Table 4.13.2
NUMBER OF PATIENTS WITH DELAYED DISCHARGE
Year | Quarter
| Number of Patients |
| | |
1994-95 | Q4 | 5,775
|
1995-96 | Q2 | 6,690
|
1995-96 | Q4 | 7,159
|
1996-96 | Q1 | 6,559
|
1996-97 | Q3 | 6,455
|
1996-97 | Q4 | 6,985
|
1997-98 | Q1 | 6,132
|
1997-98 | Q2 | 6,774
|
1997-98 | Q3 | 6,337
|
| | |
Footnote:
1. Figures before 1996-97 were collected by survey.
Figures from 1996-97 are taken from Quarterly monitoring returns.
4.14 MATERNITY HOSPITAL
EPISODE SYSTEM
How many maternities were registered in each NHS region in
1996-97 and how many records in the Maternity Hospital Episode
System had (i) maternity tails and, (ii) maternity tails containing
data?
Could the Department also provide tabulations for 1996-97 in
the same format as those provided to the Committee for 1989-90,
which were published on pages 372-378 of HC29-II and which were
subsequently provided for the years 1990-91 to 1995-96? What action
is being taken to improve quality and completeness of the data?
1. The data requested are contained in tables 4.14.1
to 4.14.7. In each table the Regional Office Area tabulated is
that in which the delivery took place.

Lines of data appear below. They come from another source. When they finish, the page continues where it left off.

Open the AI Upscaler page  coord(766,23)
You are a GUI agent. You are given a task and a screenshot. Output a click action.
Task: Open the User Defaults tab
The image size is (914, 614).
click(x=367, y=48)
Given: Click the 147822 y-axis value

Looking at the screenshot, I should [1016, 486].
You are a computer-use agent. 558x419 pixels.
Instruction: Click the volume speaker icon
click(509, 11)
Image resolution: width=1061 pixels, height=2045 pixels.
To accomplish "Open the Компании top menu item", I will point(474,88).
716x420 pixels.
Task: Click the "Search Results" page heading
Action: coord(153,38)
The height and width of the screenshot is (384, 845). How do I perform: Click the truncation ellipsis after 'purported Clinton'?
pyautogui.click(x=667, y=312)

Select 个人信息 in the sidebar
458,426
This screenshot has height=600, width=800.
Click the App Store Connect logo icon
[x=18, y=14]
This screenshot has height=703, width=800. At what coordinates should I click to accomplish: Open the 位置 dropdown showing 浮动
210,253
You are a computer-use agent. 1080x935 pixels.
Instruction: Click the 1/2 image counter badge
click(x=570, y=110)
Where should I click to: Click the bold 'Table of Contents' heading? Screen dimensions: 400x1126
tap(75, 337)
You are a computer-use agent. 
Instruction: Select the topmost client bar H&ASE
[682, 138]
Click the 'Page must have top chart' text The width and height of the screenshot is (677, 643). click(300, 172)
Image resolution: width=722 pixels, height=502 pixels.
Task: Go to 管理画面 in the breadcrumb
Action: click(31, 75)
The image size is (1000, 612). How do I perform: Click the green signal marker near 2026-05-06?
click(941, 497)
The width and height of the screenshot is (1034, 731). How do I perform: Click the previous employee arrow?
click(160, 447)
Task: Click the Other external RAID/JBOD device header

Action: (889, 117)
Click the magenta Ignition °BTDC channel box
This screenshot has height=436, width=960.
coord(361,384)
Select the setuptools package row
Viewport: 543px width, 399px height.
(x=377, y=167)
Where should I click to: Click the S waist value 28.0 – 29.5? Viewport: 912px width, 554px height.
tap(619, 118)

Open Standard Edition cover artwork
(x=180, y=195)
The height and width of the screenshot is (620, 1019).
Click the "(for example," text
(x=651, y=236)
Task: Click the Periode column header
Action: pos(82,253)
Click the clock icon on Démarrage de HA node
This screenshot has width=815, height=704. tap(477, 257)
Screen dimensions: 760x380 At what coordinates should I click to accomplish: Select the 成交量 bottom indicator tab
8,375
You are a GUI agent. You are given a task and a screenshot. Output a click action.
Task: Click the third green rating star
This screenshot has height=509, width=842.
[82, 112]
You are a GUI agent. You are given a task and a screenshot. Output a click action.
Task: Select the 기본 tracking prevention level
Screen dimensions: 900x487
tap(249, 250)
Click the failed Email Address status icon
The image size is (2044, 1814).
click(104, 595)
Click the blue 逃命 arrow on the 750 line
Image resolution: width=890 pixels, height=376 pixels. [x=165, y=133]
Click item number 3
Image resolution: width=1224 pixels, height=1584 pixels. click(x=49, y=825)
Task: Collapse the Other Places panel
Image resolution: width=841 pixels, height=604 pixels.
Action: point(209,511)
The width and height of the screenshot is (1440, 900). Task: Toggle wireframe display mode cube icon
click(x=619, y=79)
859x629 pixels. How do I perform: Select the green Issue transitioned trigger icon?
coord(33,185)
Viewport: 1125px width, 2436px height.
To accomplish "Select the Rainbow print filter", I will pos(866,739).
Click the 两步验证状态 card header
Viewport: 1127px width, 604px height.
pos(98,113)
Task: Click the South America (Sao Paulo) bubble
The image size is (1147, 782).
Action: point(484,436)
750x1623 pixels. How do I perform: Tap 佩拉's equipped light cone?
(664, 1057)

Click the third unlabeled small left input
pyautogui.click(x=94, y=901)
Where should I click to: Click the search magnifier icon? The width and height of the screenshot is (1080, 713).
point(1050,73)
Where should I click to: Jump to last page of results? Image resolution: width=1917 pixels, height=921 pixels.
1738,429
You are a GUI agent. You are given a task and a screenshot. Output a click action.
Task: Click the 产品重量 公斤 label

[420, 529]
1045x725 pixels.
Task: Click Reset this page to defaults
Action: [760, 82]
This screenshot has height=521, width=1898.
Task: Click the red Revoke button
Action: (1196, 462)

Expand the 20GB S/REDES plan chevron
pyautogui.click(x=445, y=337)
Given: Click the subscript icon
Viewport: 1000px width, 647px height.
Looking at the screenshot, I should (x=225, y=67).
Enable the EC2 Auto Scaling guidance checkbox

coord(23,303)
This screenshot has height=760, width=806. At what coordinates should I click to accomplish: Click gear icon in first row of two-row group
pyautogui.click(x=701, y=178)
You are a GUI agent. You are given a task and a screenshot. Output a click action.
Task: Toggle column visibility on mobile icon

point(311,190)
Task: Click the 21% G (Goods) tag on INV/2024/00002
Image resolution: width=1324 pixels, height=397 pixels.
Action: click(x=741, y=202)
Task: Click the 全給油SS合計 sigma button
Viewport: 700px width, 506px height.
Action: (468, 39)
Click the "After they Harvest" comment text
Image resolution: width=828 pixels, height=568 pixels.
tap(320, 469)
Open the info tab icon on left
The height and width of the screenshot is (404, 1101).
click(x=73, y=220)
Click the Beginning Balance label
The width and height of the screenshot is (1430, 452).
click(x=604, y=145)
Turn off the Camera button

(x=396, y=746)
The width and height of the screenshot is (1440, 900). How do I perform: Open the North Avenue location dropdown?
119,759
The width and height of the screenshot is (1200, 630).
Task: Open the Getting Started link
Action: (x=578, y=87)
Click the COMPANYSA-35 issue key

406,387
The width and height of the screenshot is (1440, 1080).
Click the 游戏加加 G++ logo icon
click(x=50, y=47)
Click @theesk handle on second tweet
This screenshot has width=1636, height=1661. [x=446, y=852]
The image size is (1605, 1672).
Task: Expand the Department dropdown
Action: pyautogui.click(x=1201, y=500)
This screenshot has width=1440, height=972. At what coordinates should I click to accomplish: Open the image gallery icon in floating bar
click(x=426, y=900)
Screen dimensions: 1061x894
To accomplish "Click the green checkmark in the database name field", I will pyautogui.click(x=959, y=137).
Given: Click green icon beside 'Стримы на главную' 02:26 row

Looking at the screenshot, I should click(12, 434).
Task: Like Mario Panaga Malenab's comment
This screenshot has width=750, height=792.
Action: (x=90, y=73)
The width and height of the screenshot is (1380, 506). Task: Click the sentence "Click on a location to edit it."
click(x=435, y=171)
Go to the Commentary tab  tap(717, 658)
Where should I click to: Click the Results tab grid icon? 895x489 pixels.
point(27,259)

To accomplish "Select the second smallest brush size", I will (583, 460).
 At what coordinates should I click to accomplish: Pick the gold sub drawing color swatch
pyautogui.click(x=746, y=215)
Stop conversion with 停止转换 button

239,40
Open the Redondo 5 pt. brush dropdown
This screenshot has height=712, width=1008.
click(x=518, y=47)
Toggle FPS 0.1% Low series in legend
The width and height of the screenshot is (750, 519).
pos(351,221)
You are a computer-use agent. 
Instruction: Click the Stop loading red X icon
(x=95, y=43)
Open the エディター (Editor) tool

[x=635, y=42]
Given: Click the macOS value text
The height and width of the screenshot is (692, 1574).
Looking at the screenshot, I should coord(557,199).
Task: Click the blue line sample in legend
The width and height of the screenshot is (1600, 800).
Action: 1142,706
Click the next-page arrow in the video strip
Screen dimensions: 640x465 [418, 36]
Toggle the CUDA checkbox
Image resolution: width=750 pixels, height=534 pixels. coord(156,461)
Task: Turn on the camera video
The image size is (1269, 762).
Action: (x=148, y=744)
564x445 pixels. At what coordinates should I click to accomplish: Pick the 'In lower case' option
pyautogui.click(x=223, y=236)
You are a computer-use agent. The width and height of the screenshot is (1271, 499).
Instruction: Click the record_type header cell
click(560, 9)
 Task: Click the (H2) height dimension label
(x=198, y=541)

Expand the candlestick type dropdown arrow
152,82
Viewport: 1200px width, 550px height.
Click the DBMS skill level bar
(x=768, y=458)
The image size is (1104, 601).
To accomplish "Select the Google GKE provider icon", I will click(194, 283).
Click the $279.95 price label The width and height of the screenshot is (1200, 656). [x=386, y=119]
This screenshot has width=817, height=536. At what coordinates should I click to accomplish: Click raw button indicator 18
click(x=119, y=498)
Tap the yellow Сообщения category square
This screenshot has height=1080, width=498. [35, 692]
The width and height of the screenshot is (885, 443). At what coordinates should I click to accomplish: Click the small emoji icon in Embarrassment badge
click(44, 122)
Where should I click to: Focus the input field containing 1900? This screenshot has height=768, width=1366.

Please note that due to
delays in the collection of 1996-97 Hospital Episode Statistics
(HES) data, the figures presented in tables 4.14.2 to 4.14.7 should
be treated as provisional and may be subject to change. An explanation
about the difficulties experienced in connection with HES data
is included in the reply to question 4.12, although data in tables
4.14.1 to 4.14.7 has not been uplifted.
2. The Department continues to take action to improve
NHS data quality. The most significant is encouraging Trusts to
follow through the process known as Data Accreditation. This is
a three stage audit of data management and outputs recommended
to trusts in EL(97)47 "Managing Data Quality Improvements
and Data accreditation". HES data quality improvement should
result as a by-product of trusts undertaking Data Accreditation
for contracting flows.
3. Other recent action has included the development of
guidance on the effective management of data, the Data Administration
Good Practice Guidelines. A further tool to test the quality of
data collected by NHS Trusts is the Data Quality Audit Framework
for Coded Clinical Data, produced by the NHS Centre for Coding
and Classification. This publication is widely available within
the NHS. The NHS Centre for Coding and Classification are about
to complete a comprehensive programme of training which includes
a module on auditing clinical data.
4. In terms of HES data in particular, this is now being
extracted from in-patient data passing through the NHS-wide Clearing
Service and will be available to the Department on a more timely
basis. Data is extracted quarterly, 3 months after the end of
the quarter to which it relates and because of this the Department
is able to feed back more quickly to data providers information
about the quality of the data supplied. There have however been
teething troubles, as pointed out in the reply to question 4.12,
but the Department does contact large numbers of Trusts, and many
come direct to the Department, with queries regarding HES. Trusts
are generally very concerned to ensure that HES should reflect
their data accurately. Over the last few years the profile and
significance of HES has been raised and many Trusts are making
significant efforts to improve the overall quality of their data.
5. Regional involvement in improving HES data has been
variable but some have been immensely supportive, holding workshops
and regular meetings and generally making every effort to improve
data quality. For example one region has set up a specific task
force to chase and improve the data. Other regions have been constrained
by lack of staff or resources and in these cases the central part
of the Department has intervened to chase up queries with Trusts.
6. There have been significant improvements in general
data quality over the years as the Department has raised the profile
of HES, but unfortunately because of the problems with the move
to the NHS-wide Clearing Service 1996-97 has been a transitional
year and the data has not been as good as previous years for some
Regions. However, most importantly there has been a change in
the attitude of Trusts who are increasingly keen to help and improve
the quality of HES data.
7. The Department expects Trusts to pay more attention
to the quality of maternity information following the publication
of data covering the first six years of Maternity HES in the Statistical
Bulletin "NHS Maternity Statistics, England: 1989-90 to 1994-95".
The bulletin was published in December 1997 and it has generated
considerable interest. Publication of a second bulletin to include
1995-96 data is planned for late summer 1998.